One of the most foolproof methods doctors use to diagnose diseases is to simply take a tissue sample from a patient.
But preparing, examining and storing those samples is a huge undertaking – which is why millions of pounds has been invested in Sheffield’s cutting-edge histopathology department at the Royal Hallamshire Hospital.
Scientists in the lab study anything from the smallest skin samples to whole human organs, playing a vital role in determining cases of deadly diseases such as cancer.
The laboratory caters for 50,000 patients every year, producing results in as little as three hours.
The revamp, part of a £16m overhaul of the labs at the Royal Hallamshire and Northern General hospitals, has streamlined the way samples are handled.
Tony Pedder, chairman of Sheffield Teaching Hospitals NHS Foundation Trust, said: “We have something we can be very proud of – there are very few laboratory testing facilities in the NHS of the quality Sheffield Teaching Hospitals has now.”
Samples from across the city are first brought to the specimen reception and checked by a group of industrious workers.
“A lot of the work is biopsies – sometimes there are between one and 20 per patient,” said lead laboratory manager Louise Dunk.
In Sheffield, when a patient has a biopsy or surgery, diseased tissue is removed and treated with hot paraffin wax to create ‘tissue blocks’.
The blocks are then sliced into thin layers which are placed on glass slides and examined under the microscope.
There is also a ‘frozen section’ room, where tissue can be put on ice and quickly looked at in urgent cases – such as a surgeon suddenly discovering a suspected tumour during an operation.
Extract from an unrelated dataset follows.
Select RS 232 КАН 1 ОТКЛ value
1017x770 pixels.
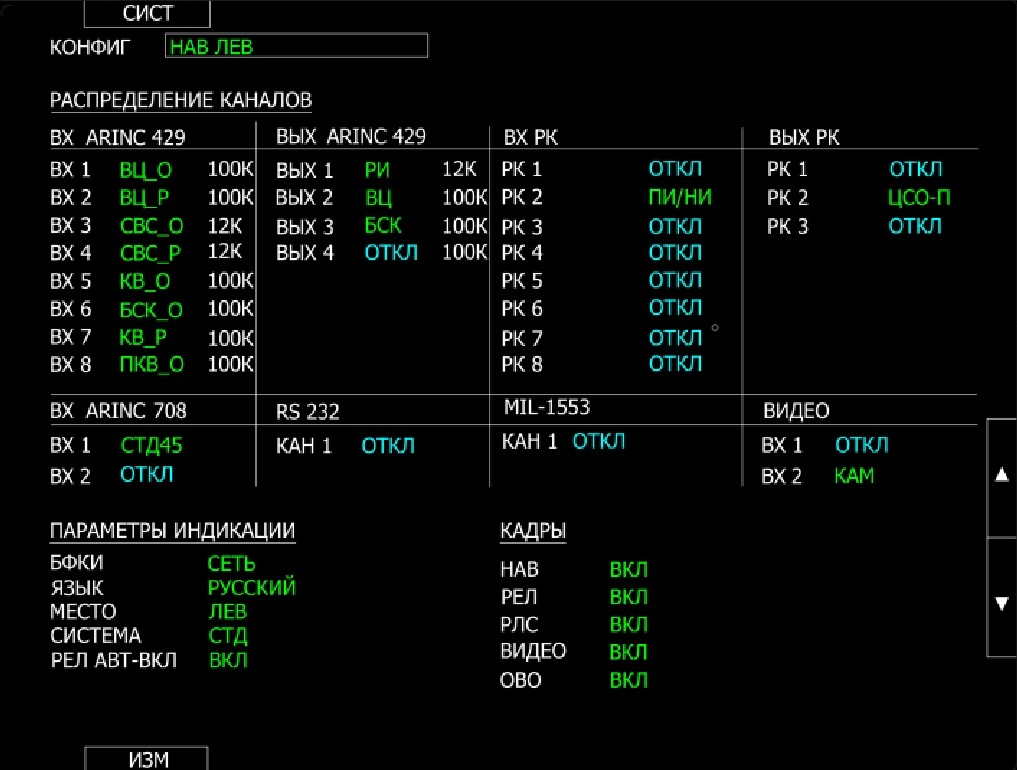(x=388, y=445)
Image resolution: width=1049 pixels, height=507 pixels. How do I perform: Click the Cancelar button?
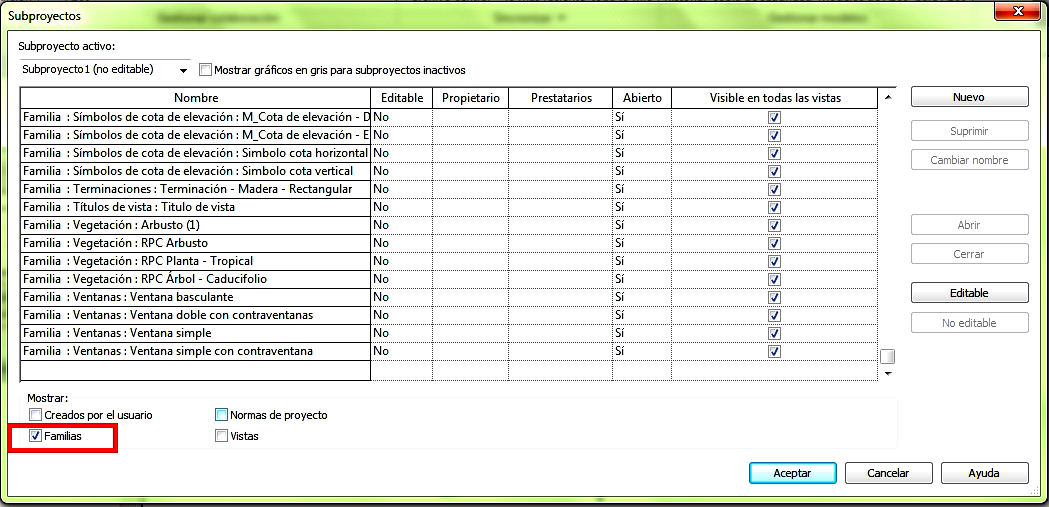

The dissection room team deals with complete body parts, such as gall bladders and appendixes.
Ms Dunk said Sheffield Teaching Hospitals keeps tissue blocks dating from as long ago as 1948.
“Our storage capacity is enormous. The guideline now is that we have to keep them for 30 years, but we keep everything forever.”
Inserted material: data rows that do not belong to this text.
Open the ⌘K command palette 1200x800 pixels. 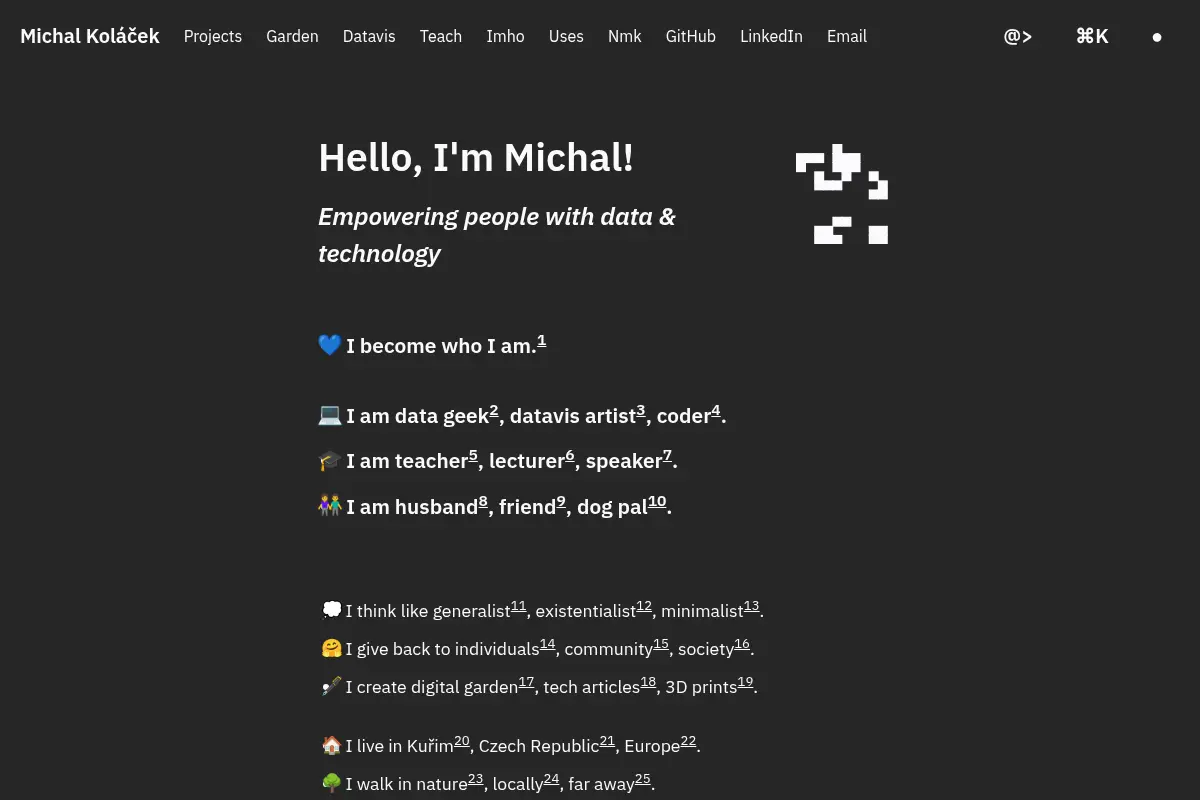(1092, 36)
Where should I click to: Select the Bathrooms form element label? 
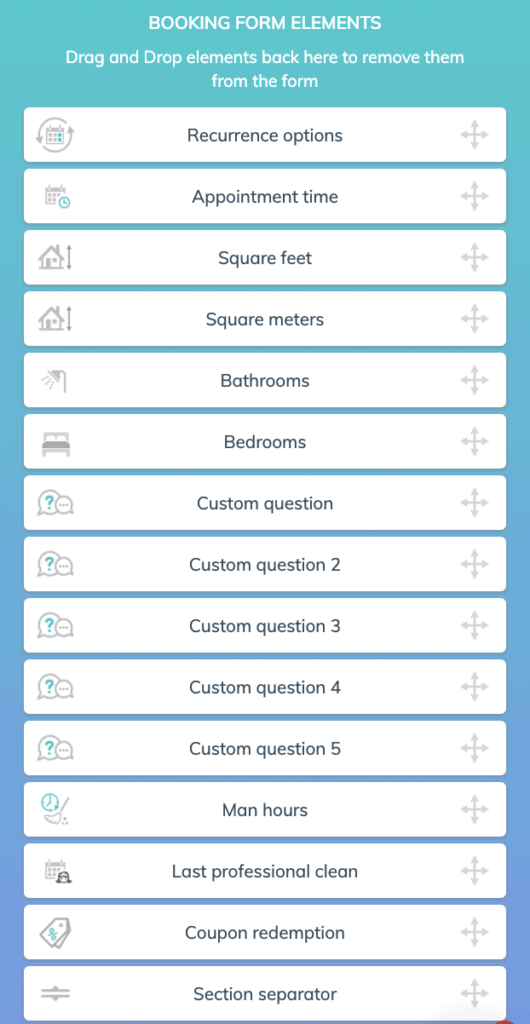[x=265, y=381]

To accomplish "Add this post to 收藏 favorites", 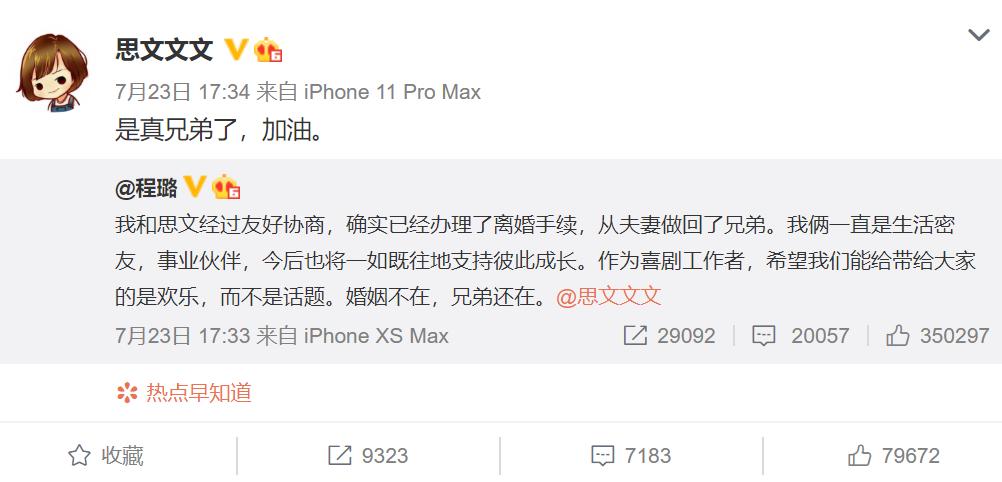I will coord(105,456).
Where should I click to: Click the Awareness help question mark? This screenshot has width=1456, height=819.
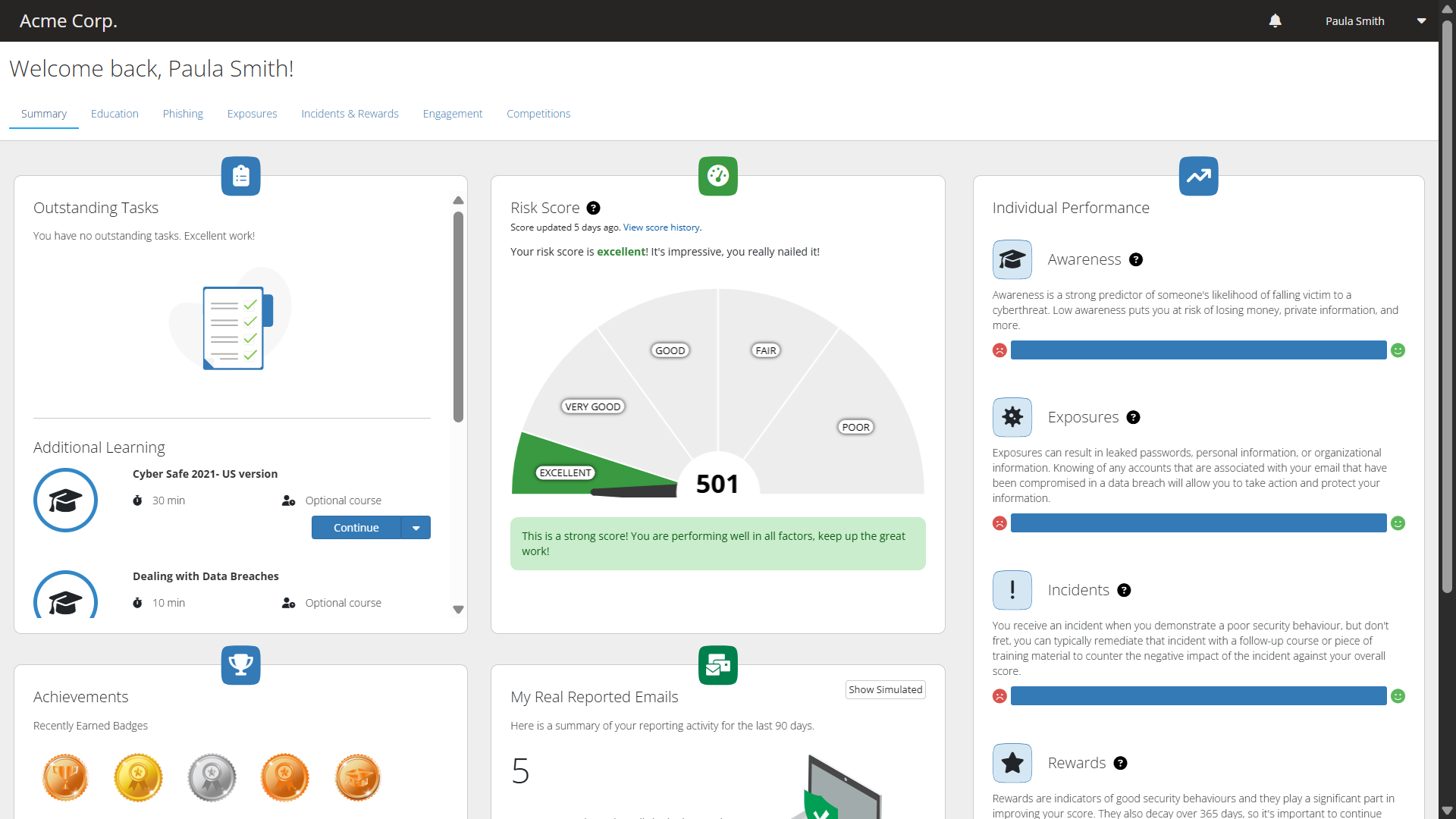click(x=1135, y=259)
Retaining blocks comes in useful for DNA tests, or checking possible misdiagnoses, she added.
Meanwhile, two large machines called automated immunostainers test samples for specific molecules, allowing cancer treatments to be precisely targeted.
The machines are only running at six sites around the world.
But Dr Goepel said that while histopathology practices are becoming more modern and automated, medics’ experience will still be prized.
He said: “The pathologist’s skill going forward will be making professional judgements as to what to do.”